Work item
Go through the entries, filter for the word "Back", and copy every line that has it.

+++ Data extract

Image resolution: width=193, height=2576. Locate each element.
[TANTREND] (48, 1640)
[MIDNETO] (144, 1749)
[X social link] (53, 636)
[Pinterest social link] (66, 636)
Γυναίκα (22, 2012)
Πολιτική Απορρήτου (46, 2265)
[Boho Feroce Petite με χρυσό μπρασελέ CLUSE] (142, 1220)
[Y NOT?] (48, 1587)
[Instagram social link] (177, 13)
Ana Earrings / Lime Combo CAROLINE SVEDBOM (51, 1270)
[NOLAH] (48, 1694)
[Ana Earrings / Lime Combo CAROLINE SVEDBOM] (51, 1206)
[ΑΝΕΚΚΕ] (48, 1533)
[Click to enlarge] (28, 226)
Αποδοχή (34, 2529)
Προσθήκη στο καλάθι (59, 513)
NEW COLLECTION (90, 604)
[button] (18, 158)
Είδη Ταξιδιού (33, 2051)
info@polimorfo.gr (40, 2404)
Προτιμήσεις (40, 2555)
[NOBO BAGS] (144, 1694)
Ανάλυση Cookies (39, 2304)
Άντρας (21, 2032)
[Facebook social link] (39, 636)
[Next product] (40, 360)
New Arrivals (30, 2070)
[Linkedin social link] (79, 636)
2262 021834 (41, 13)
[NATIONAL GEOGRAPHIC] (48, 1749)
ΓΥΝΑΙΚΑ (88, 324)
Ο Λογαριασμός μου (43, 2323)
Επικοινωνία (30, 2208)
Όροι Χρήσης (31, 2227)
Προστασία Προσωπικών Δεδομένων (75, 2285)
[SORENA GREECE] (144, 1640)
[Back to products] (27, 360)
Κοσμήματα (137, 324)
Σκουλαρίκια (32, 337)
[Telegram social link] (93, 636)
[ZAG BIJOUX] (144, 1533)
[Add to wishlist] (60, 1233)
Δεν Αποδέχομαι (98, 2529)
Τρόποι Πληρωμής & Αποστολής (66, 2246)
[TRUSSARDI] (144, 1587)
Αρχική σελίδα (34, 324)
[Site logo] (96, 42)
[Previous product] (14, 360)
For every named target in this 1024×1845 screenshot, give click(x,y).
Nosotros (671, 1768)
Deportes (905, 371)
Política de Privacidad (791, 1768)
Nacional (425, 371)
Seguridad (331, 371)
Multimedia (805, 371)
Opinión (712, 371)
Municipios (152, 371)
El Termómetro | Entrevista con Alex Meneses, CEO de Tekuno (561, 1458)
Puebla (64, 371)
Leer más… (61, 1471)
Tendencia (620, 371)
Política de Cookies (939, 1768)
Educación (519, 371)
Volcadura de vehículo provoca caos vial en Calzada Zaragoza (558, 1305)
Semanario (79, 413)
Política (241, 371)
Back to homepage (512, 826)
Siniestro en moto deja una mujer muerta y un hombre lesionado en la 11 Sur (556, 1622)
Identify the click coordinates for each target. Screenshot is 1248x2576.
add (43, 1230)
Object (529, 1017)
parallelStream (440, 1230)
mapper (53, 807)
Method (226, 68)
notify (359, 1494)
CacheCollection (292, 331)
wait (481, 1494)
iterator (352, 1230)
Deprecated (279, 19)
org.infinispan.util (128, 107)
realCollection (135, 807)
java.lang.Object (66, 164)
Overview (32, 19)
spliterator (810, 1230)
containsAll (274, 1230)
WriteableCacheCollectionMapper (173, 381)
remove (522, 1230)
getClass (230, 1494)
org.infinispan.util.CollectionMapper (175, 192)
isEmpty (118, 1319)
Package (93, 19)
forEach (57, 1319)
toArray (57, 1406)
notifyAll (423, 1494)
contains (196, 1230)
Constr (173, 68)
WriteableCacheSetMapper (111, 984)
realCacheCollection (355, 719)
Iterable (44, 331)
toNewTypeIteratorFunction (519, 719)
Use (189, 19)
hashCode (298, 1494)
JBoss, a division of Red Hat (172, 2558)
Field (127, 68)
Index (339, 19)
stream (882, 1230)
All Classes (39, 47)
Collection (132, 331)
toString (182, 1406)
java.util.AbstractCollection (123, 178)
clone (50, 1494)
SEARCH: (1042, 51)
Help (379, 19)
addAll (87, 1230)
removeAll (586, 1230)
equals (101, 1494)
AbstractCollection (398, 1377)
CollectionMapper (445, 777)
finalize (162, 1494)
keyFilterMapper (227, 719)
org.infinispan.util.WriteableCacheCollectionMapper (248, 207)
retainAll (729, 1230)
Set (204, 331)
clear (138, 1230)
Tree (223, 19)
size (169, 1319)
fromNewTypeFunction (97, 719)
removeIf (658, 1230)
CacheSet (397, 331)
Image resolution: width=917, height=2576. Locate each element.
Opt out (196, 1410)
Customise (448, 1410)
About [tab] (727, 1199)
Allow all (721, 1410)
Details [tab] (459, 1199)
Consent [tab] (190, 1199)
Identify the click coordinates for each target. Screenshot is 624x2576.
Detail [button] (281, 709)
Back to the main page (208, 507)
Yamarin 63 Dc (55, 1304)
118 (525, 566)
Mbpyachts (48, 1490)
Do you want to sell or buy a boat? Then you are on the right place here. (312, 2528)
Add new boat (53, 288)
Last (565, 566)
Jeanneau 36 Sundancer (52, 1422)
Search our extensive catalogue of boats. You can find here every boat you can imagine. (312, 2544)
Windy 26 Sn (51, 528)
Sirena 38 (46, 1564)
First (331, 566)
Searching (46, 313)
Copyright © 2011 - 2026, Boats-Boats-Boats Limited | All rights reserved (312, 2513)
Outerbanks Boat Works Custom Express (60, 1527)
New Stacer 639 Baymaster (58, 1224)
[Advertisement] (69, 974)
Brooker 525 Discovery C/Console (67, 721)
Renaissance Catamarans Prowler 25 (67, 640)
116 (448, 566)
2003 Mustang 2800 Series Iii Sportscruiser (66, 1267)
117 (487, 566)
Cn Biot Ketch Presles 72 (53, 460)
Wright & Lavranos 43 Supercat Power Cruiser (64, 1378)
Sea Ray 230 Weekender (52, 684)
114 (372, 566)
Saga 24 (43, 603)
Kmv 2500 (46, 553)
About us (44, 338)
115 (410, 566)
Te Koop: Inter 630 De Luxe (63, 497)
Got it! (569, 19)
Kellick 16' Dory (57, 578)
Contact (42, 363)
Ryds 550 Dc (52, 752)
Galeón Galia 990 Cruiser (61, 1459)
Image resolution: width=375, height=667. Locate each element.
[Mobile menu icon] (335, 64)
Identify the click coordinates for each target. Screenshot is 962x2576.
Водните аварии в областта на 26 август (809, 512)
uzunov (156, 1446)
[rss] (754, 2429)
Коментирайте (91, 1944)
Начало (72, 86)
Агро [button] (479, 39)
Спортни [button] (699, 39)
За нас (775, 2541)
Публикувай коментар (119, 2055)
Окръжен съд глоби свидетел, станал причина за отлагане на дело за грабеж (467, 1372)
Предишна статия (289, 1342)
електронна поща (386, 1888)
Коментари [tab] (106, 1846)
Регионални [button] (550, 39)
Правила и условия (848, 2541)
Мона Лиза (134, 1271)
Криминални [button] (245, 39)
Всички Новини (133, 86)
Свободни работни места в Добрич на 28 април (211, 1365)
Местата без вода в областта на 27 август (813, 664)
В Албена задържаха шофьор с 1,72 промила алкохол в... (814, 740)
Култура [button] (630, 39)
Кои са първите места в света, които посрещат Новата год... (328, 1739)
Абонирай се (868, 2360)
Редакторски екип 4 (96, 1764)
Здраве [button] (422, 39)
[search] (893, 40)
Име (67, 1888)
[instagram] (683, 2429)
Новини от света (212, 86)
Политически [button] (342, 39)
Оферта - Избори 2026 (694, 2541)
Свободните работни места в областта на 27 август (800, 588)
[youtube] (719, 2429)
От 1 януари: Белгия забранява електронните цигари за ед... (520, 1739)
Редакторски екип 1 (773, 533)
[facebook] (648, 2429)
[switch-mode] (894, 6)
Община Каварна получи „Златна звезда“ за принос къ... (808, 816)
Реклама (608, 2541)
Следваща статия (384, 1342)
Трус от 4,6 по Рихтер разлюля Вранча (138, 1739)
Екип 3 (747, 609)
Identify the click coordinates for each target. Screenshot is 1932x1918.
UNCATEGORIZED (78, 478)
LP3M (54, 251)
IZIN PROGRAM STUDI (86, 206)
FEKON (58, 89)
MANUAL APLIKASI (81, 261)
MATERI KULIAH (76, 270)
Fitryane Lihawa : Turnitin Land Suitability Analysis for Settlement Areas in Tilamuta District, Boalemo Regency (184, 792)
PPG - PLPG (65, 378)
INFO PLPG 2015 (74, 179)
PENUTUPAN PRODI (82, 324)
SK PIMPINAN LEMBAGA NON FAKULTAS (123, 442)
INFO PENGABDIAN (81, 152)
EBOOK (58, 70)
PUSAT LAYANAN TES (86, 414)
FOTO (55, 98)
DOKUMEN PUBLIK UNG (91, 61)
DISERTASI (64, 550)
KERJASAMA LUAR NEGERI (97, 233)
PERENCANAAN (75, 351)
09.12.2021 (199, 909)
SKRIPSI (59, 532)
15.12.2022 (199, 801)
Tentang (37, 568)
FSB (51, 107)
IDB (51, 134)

++++++

Answer to the exercise
[Back to products] (27, 360)
Back to homepage (512, 826)
Back to the main page (208, 507)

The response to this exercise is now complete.